:: Questions d'étude ::
(1) Relevez, dans l'extrait sur le sacrifice, tous les groupes cités comme pouvant occuper la position du sacrifiant.
(2) Dans l'extrait sur le sacrifice, réécrivez le passage commençant par « Les observations effectuées » et finissant par « façon peut-être différenciée... » en substituant « l'animal immolé » à « la victime ».

:: Extrait étudié ::
======


      Michel CARTRY (1931-2008), dans le Dictionnaire de l'ethnologie et de l'anthropologie pose la question du fonctionnement dans les rites des sociétés à tradition orale toujours de ces procédés d'identification. Il reprend quelques éléments tirés de son propre (gros) livre de 1987 : Sous le masque de l'animal. Essai sur le sacrifice en Afrique Noire, lequel s'attarde beaucoup sur la position du sacrifiant (à ne pas confondre avec le sacrificateur) :
   - "Il y a comme deux versants de la notion de sacrifice dont la théorie reste à faire ;
   - La position du sacrifiant est souvent occupée par un groupe (famille, lignage, groupe résidentiel ou groupe politique ;
   - Nombreux sont les cas de sacrifice où le bénéficiaire du rite n'est pas une personne mais une chose.
  Cette étude, qui analyse des éléments trouvés également ailleurs qu'en Afrique, montre la complexité du sacrifice, qui rassemble autour de lui plusieurs "acteurs" qui assument des rôles parfois différents.
  Les observations effectuées par de nombreux auteurs n'amènent parfois pas beaucoup d'éclaircissements sur ce qui se passe pendant le sacrifice pour le sacrifiant, pour le sacrificateur comme pour la victime (ce que les acteurs s'en représentent bien entendu). Les bienfaits divins passent par différents "chemins" et bénéficient plus ou moins aux acteurs concernés suivant les méandres des rites observés par des spécialistes désignés par la collectivité. Spécialistes qui se gardent certainement de communiquer tous les "secrets" de leurs conceptions à tous les membres de la société, sans indifférenciation (ne parlons pas des observateurs extérieurs à fortiori). Il y a sans doute des explications fournies de manière ésotérique et de manière exotérique aux participants, de façon peut-être différenciée...

======

:: Données ::
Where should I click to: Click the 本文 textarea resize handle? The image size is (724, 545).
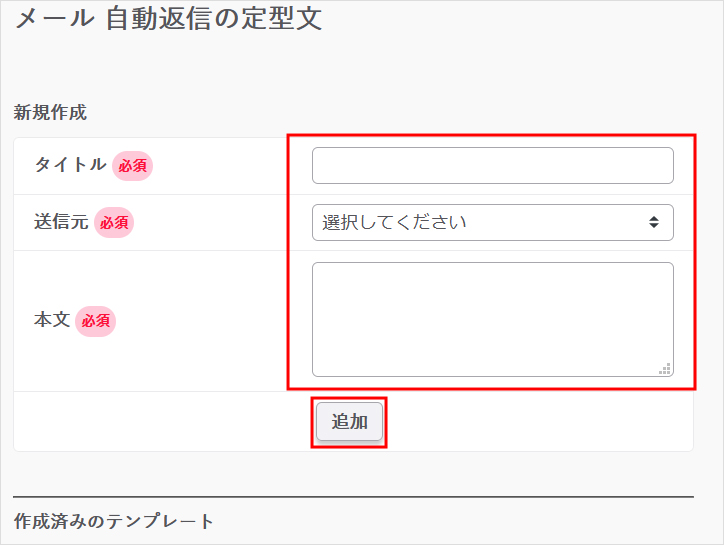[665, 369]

======

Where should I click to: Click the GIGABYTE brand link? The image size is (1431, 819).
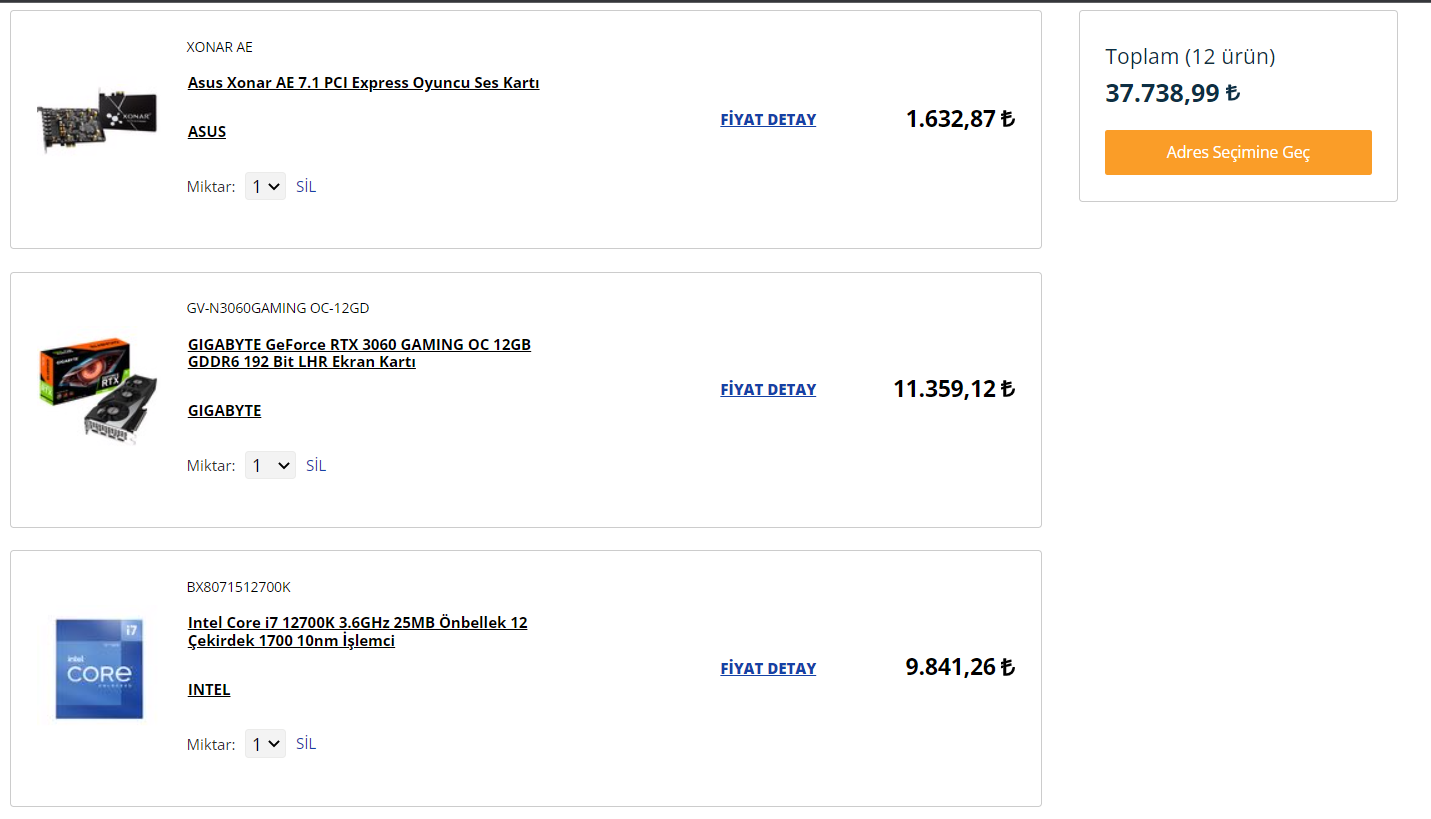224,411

======

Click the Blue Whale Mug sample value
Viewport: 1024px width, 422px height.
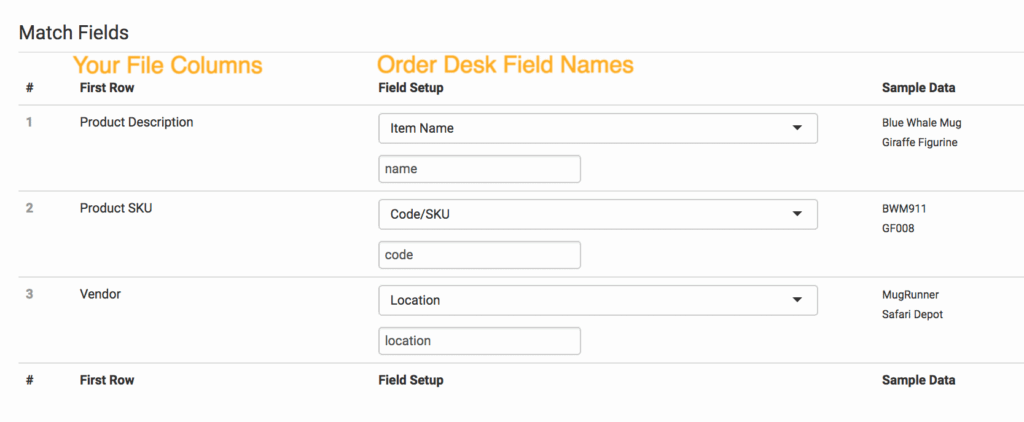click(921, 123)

======

:: Corrigé de l'exercice ::
(1) famille, lignage, groupe résidentiel, groupe politique

(2)
Les observations effectuées par de nombreux auteurs n'amènent parfois pas beaucoup d'éclaircissements sur ce qui se passe pendant le sacrifice pour le sacrifiant, pour le sacrificateur comme pour l'animal immolé (ce que les acteurs s'en représentent bien entendu). Les bienfaits divins passent par différents "chemins" et bénéficient plus ou moins aux acteurs concernés suivant les méandres des rites observés par des spécialistes désignés par la collectivité. Spécialistes qui se gardent certainement de communiquer tous les "secrets" de leurs conceptions à tous les membres de la société, sans indifférenciation (ne parlons pas des observateurs extérieurs à fortiori). Il y a sans doute des explications fournies de manière ésotérique et de manière exotérique aux participants, de façon peut-être différenciée...